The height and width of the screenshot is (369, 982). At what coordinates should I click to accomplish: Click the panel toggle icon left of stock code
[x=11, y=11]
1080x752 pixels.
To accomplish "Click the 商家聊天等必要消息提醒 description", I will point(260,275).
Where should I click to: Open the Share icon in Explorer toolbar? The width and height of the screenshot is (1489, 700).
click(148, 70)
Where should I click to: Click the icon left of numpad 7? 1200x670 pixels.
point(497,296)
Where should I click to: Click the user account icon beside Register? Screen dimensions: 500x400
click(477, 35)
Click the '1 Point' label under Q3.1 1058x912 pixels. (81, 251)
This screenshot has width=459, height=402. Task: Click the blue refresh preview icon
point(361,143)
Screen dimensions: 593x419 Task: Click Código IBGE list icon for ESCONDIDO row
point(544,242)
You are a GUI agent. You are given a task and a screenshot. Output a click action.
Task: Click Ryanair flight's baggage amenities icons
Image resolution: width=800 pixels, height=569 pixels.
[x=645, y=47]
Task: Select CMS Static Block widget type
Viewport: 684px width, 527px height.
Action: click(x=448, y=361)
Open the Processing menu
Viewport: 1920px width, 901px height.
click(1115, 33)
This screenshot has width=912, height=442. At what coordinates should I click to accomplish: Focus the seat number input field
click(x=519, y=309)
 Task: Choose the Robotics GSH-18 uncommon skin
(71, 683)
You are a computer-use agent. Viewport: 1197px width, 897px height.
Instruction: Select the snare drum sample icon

**EXERCISE REQUIREMENTS**.
Print every line from the one that contains "Image resolution: width=800" to the end of the records, exactly as written, and nothing more.

**WRITTEN SOLUTION**.
Image resolution: width=800 pixels, height=569 pixels.
[x=645, y=47]
Task: Select CMS Static Block widget type
Viewport: 684px width, 527px height.
Action: click(x=448, y=361)
Open the Processing menu
Viewport: 1920px width, 901px height.
click(1115, 33)
This screenshot has width=912, height=442. At what coordinates should I click to accomplish: Focus the seat number input field
click(x=519, y=309)
 Task: Choose the Robotics GSH-18 uncommon skin
(71, 683)
You are a computer-use agent. Viewport: 1197px width, 897px height.
Instruction: Select the snare drum sample icon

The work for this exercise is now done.